A Simulator Based on Coupling of Reaction Transport Model and Multiphase Hydrate Simulator and Its Application to Studies of Methane Transportation in Marine Sediments

Abstract

Methane emissions at seafloor are generally associated with the upward methane migration from the deeper sediments, partly from hydrate dissociation. The anaerobic oxidation of methane (AOM) occurring in the surface sediments acts as an important barrier to methane emissions, caused by the reaction between sulfate ions and dissolved methane molecules. However, the current hydrate simulators rarely consider the transport of sulfate and the subsequent AOM reaction. In this study, to investigate AOM effects in hydrate systems, a new simulator named Tough+Hydrate+AOM (THA) is developed by combining the reaction transport model (RTM) with the widely used Tough+Hydrate (T+H) simulator.
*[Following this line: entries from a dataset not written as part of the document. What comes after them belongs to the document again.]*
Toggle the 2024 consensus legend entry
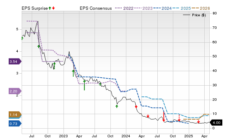This screenshot has height=138, width=231. click(162, 8)
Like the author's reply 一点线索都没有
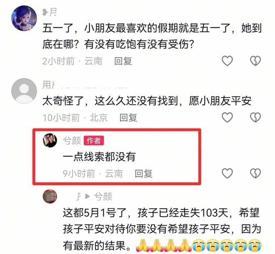The height and width of the screenshot is (254, 275). click(228, 173)
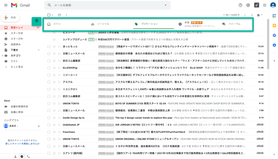Click 新しいチャットを開始しませんか link
278x159 pixels.
tap(22, 144)
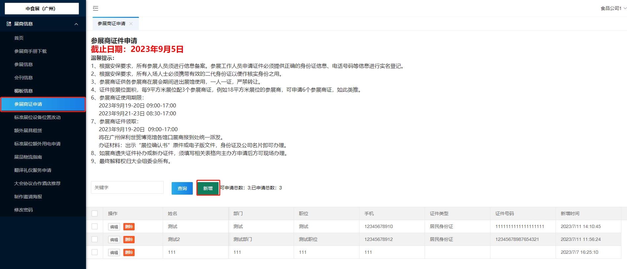The image size is (627, 269).
Task: Collapse the sidebar using the hamburger icon
Action: [x=96, y=8]
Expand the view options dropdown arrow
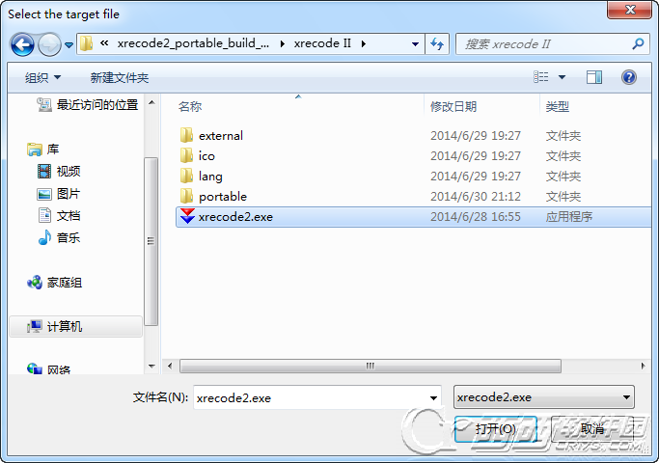 562,77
The THA simulator is validated using the single-phase cases of the Dvurechenskii mud volcano in Black Sea since the results obtained are in good agreement with previous ones. This simulator is then applied to investigate the response of a hydrate reservoir offshore West Svalbard to seasonal seafloor temperature change and also to confirm its adaptability in multiphase hydrate systems. The results obtained suggest that the AOM filter efficiency is as low as 5%, meaning that the majority of methane released from hydrate dissociation in the deeper sediments will escape into the ocean. The THA simulator considering AOM is expected to be an important tool for assessing methane emissions caused by hydrate destabilization.